Document text:
I have never been anywhere near the top 1000 and I am never going to be anywhere near the top 1000. I know that over the lifespan of the current hardware I am running, it is going to peak and then decline relative to other computers, as mine gets older and theirs gets younger. Eventually I will purchase a new hardware and I'll start heading up the charts again. In the long term, once you even out the peaks and troughs, I'll basically hit a stable value, or slowly increase as other folders come and go and I stay committed.
The reason for performing this normalisation, that I have suggested is because if there is no change to the points system then people are going to be measuring points in terms of trillions of points and at some point, an adjustment will need to be made. Particularly because people look at Grandpa's PPD and say "1,300,000ppd! That's a ton more than my 100,000!" Yet in reality, all we are talking about is 13:1 - that is the exact same ratio/proportion, but it's a hell of a lot less off-putting.
Therefore, all my proposal is doing is acounting for the improvement in computational power. It's saying "we know that computational power increases as time goes on, but rather than let that inflate points exponentially untill we're discussing points in terms of 1.28^34 instead of 1.43^35, lets account for that ever increasing rate of CPU power and instead frame it in terms of the relative amount of effort point in at any given time." Because that is, at the end of the day, what it is about, rewarding how much effort someone puts in at a given point in time. It shouldn't matter when you contributed, what should matter is how much you contributed at the point in time that you contributed and that if you stop contributing, or contribute less, you will fall down the rankings.
At the end of the day, my argument is not about preserving my e-peen, it's about this: What matters is not the fact that computers are getting ever faster, what matters is the relative performance at a given point in time and extrapolating it out over the entire FAH project. Rather than reward the fact that computers are getting ever more powerful, lets reward the amount of effort people put into the project. We should be rewarding the fact that in 2012 Grandpa invested a lot of money and computational energy into his 4p system and in 2011 he invested a lot of time and effort and money into whatever previous format he invested in. He should get more reward for that than I do for investing proportionately less money and computational energy at the same given time.
After all, when we look at economic growth, we don't look at nominal growth, we look at real growth and THAT is what my proposal is measuring. I have given ideas around how to normalise it, although I am sure that Stanford has the data to make a much more educated normalisation than I can. If we can't use "a $1000 computer because there are different types of $1000 computers" then that is fine, but lets have a discussion as to how we can normalise it or account for the ever increasing computational improvement. The median/mean example is a valid method of normalising for computational improvement - if measured in an appropriate manner. But perhaps there are better ideas. But unfortunately, discussion as to what is an appropriate method of normalising ppd cannot be developed or explored if people think that ever increasing points should result mostly from technological improvements.
Unfortunately, I am not particularly sure that people are going to understand my way of thinking, and instead in 5 years time we are going to end up with truely rediculous PPD (not because of QRB) and people will measure their PPD (and overall points) in terms of how many trillion points they have, and the database size of stats sites are going to either be measured in terms of 1.33453645475367456756753456356^32 or 1.33^32 (and basically wipe out everyone with less than 1^30 points.)
Re: PPD Bonus Scheme
Posted: Fri Mar 16, 2012 4:44 am
by k1wi
SASinUtah - I appreciate your post!

Written tasks:
**1)** Extract the passage from the forum post on normalizing folding points, starting at "Therefore, all my" and ending at "down the rankings.".
**2)** Write what comes next in the forum discussion of the points bonus scheme, picking up after its final sentence.

Dataset excerpt:
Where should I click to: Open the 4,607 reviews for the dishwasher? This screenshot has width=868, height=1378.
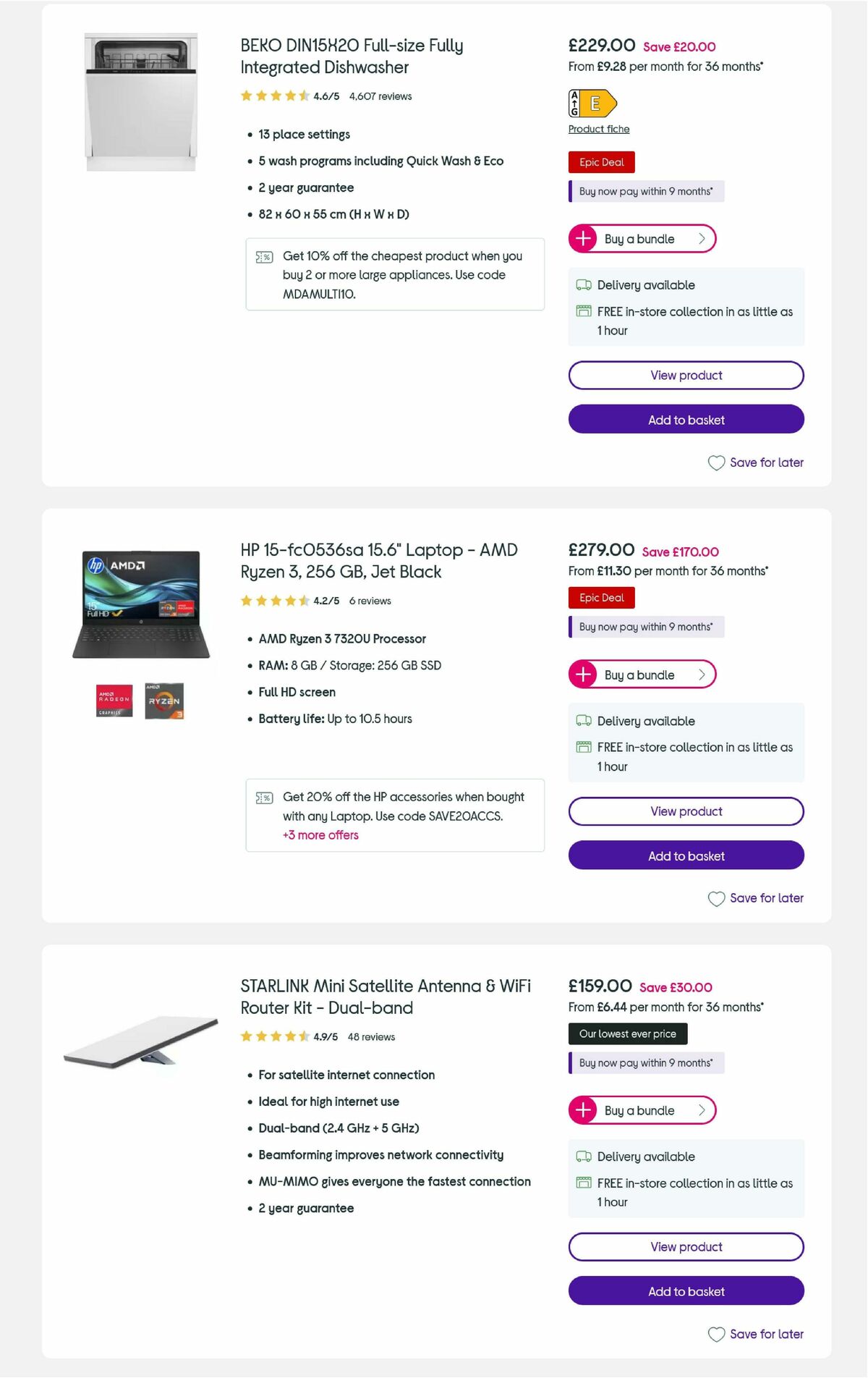(380, 96)
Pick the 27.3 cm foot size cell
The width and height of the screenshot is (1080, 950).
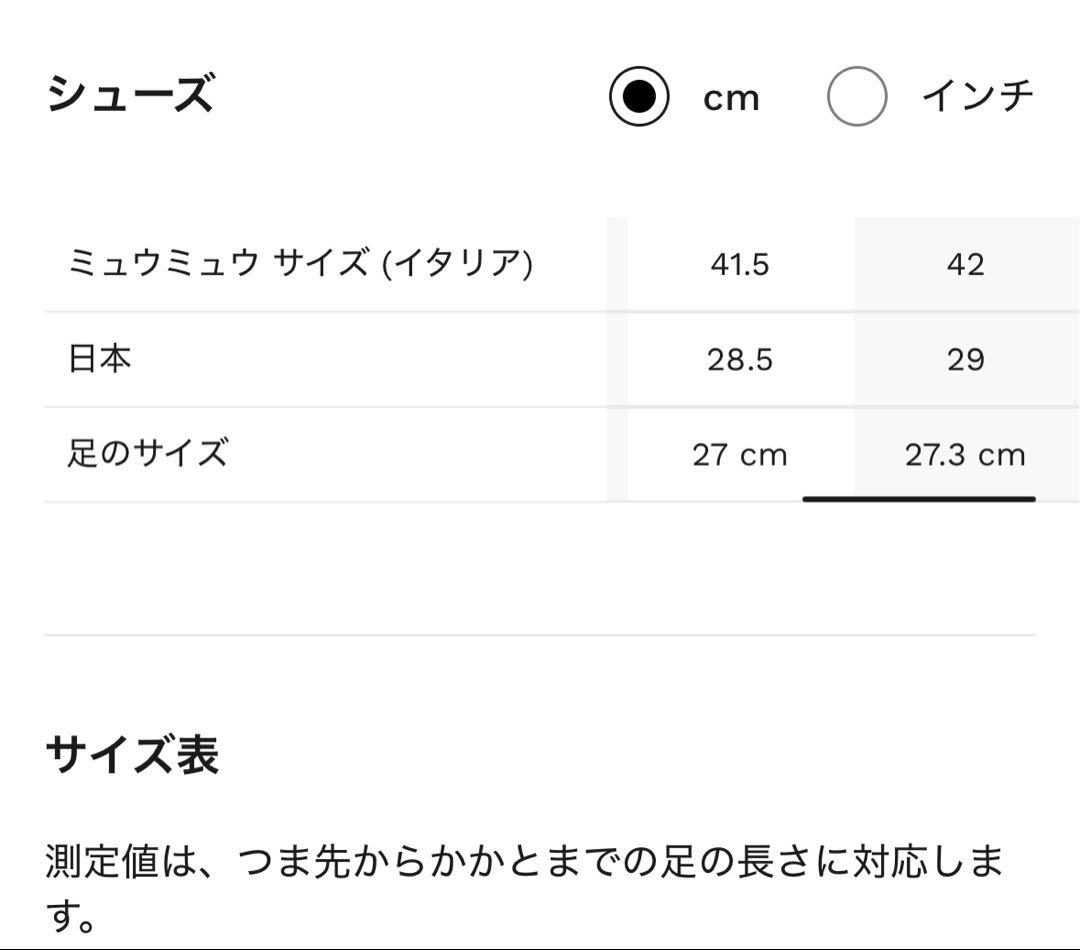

Answers to the exercises:
**1)**
Therefore, all my proposal is doing is acounting for the improvement in computational power. It's saying "we know that computational power increases as time goes on, but rather than let that inflate points exponentially untill we're discussing points in terms of 1.28^34 instead of 1.43^35, lets account for that ever increasing rate of CPU power and instead frame it in terms of the relative amount of effort point in at any given time." Because that is, at the end of the day, what it is about, rewarding how much effort someone puts in at a given point in time. It shouldn't matter when you contributed, what should matter is how much you contributed at the point in time that you contributed and that if you stop contributing, or contribute less, you will fall down the rankings.

**2)**
Re: PPD Bonus Scheme
Posted: Fri Mar 16, 2012 6:27 am
by Grandpa_01
k1wi
My post was not aimed at you or MtM you 2 are actually having a intelligent conversation about the points system. It was meant to make some people stop and think before they post there e-peen comments about the points system. There is a difference and there has been plenty of them posted, they are all basically the same over and over again. It is the (H) factor that really has no place in science it only serves to detour from the project. Stanford surely has better thing to do than worry about the folding public being upset. Unfortunately they do have to worry about it because we are humans and we are donating our time and equipment to what we believe to be a worthy cause we are also completive by nature and we want to feel valued. To some of us it is more important than it is to others and the only way for some to place a given value on there worth is by points. I understand this I have been guilty of exhibiting the (H) factor in the past and most likely will be guilty of it in the future. But the thing we all need to remember is that Stanford knows what they need and uses the tools they have available to direct us.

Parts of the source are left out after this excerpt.